In 1943 the British Council organised for members of governments in exile (remember WW2 was in to its fourth year) to attend the 1943 National Eisteddfod, which was held in Bangor, North Wales.

It was such a success that the following year an international music festival was held, and again it was successful. In 1945 it was suggested that an international choral festival be added to the 1947 Welsh National Eisteddfod, but this was rejected because arranging the National Eisteddfod was a big enough job on its own.

W.S. Gwynn Williams – a well known Welsh composer, click on his name the for one of his most famous works, who was born in Llangollen, along with George Northing, the chairman of Llangollen town council, drummed up enough support from the local people that planning for an International Eisteddford would take place in Llangollen in 1947.

In June 1947 things looked like there were not going to work out as planned because the French rail workers had gone on strike, and the organisors were worried that many of the European musicians would not be able to attend.

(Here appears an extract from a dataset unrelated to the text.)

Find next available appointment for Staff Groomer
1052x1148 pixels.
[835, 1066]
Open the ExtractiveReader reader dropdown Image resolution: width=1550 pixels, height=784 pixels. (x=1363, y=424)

The first to arrive was the ladies’ choir from Oporto, they arrived by bus. The Hungarian workers’ choir completed their journey by hitch hiking from Basle, because of rail strikes.

The eisteddford was brought to a close with a concert on the Sunday evening featuring Sir John Barbirolli and the Hallé Orchestra.

In 1949 the first German choir took part and the organisors were worried about the reception that the Germans would receive only four years after the end of the war. When the train carrying the German choir arrived at Llangollen station the town’s people welcomed them with tea and cakes. The railway station can be seen on the right hand side of the above picture.

OLYMPUS DIGITAL CAMERAThe river in both pictures is the River Dee that flows, via Chester, in to the Irish Sea.

I have a personal link with the National Eisteddfod because my mother was a member of the Birkenhead Welsh Choral Society, and they sang at one of the eisteddfods, and I believe won.

BWCSThe badge of my mother’s ‘uniform’ for the completion.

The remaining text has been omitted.